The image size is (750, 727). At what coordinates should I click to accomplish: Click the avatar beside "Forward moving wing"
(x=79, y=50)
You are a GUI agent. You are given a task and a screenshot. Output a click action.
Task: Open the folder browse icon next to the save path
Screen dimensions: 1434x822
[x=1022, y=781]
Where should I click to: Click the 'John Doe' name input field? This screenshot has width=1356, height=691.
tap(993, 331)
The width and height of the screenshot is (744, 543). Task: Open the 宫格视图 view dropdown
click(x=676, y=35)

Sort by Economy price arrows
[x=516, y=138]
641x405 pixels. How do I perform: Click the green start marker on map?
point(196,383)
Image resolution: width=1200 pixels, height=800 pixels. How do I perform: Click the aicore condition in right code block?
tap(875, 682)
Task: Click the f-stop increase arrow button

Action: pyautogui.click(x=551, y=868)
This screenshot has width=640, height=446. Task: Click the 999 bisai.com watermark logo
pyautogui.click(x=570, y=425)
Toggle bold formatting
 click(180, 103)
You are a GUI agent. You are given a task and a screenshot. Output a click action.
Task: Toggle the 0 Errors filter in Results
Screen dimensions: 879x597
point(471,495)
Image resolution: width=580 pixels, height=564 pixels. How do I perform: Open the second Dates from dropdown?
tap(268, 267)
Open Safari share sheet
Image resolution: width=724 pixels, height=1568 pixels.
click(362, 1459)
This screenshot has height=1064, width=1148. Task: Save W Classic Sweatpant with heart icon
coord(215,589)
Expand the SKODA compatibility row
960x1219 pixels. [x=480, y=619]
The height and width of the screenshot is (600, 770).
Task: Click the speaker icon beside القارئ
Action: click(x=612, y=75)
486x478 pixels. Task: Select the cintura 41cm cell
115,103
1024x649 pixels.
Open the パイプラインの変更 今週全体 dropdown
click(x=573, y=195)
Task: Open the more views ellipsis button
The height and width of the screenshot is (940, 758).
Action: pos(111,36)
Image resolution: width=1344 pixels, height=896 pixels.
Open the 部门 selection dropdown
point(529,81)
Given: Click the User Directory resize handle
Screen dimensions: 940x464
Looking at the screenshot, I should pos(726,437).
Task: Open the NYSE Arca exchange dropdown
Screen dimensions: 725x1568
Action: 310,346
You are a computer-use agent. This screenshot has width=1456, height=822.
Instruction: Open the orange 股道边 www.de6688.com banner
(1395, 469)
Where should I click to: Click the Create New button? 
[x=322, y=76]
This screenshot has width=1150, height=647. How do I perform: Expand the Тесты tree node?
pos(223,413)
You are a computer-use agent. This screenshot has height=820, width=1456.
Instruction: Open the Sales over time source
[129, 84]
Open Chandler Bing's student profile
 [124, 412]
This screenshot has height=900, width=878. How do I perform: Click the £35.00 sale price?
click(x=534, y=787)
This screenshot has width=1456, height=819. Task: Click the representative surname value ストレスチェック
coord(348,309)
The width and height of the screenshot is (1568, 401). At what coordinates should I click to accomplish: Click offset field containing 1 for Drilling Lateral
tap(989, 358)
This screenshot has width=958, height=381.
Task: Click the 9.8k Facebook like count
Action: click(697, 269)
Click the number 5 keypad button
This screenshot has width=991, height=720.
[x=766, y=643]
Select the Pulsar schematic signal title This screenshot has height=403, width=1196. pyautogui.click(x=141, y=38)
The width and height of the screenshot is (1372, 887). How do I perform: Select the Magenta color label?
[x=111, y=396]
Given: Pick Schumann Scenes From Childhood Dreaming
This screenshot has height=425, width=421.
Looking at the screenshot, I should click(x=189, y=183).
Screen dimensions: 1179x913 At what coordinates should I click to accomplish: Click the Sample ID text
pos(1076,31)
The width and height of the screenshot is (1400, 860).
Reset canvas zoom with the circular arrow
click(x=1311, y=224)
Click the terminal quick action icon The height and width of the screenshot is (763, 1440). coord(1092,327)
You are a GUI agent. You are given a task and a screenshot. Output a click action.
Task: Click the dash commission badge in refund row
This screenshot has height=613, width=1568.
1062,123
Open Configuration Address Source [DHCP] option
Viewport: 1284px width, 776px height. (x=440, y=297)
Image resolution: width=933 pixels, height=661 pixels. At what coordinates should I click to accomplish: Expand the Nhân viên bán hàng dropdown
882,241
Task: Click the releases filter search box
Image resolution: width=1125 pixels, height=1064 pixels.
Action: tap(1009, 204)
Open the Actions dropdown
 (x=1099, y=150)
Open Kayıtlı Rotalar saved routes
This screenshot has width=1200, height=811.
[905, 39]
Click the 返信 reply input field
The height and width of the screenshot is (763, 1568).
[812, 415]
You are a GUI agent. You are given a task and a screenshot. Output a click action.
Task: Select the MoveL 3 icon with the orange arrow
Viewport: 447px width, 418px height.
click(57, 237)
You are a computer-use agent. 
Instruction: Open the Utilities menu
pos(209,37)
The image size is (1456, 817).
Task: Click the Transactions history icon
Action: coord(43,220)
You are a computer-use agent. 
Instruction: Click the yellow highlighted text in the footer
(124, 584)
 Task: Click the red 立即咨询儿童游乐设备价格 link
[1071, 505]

+--

Find each line in the material above that contains the string "beside" and copy those lines. Case matters.

The image size is (750, 727). At what coordinates should I click to accomplish: Click the avatar beside "Forward moving wing"
Task: Click the speaker icon beside القارئ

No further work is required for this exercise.